Answer: c) Check the line at or above the hub for kinked tubing that is creating a resistance to flow. Rationale: Yes. This is most likely the problem and should be where the nurse checks first.

A nurse has just initiated a peripheral IV infusion of 5% dextrose in water. How often should the nurse plan to replace the primary infusion tubing? a) Every 24 hours b) Every 48 hours c) Every 72 hours d) Every 108 hours

Answer: c) Every 72 hours Rationale: The Centers for Disease Control and Prevention recommends changing IV tubing no more often than at 72-hour intervals unless the tubing has been contaminated, punctured, or obstructed.
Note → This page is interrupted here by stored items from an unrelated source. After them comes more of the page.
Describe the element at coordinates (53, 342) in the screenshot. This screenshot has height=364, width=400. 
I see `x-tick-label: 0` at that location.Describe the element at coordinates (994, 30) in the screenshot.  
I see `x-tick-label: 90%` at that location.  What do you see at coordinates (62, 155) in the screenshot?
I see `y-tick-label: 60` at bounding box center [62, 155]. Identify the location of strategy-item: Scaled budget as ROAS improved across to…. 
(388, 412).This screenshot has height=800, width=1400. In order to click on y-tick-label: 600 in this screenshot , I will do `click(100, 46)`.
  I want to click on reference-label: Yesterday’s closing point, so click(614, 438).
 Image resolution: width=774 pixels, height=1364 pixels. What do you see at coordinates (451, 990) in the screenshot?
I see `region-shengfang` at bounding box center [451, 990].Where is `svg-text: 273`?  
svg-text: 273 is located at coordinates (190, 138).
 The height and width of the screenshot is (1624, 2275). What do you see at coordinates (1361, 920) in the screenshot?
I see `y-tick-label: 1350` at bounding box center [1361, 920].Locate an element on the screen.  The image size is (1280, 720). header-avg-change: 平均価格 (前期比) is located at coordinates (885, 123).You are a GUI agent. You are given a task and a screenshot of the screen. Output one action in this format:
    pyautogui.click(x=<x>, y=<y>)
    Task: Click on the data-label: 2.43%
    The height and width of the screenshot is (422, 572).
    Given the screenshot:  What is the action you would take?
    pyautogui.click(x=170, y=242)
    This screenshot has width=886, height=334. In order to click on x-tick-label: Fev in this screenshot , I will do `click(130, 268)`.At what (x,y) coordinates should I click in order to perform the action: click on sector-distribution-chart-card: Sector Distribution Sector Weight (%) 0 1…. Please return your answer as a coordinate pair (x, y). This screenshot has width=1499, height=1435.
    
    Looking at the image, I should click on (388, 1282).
A nurse is removing an IV catheter from a patient whose IV infusion has been discontinued. Which of the following action is appropriate? a) apply firm pressure over the vein b) leave the roller clamp slightly open c) pull the catheter straight back from the insertion site d) lift the hub slightly upward away from the skin

Answer: c) pull the catheter straight back from the insertion site Rationale: with the catheter stabilized and using a slow, steady movement, the nurse should withdraw the catheter straight back and away from the insertion site, making sure to keep the hub parallel to the skin

A nurse who has just initiated an IV infusion explains to the patient that complications are possible and that she will monitor the infusion regularly. The nurse should teach the patient that which of the following findings is an indication of early infiltration? a) Moisture b) Bruising c) Tingling d) Coolness

Answer: d) Coolness Rationale: Coolness is a classic sign of infiltration, along with swelling, pallor, and possibly tenderness. Infiltration is a leakage of IV solution out of the intravascular compartment into the surrounding tissue.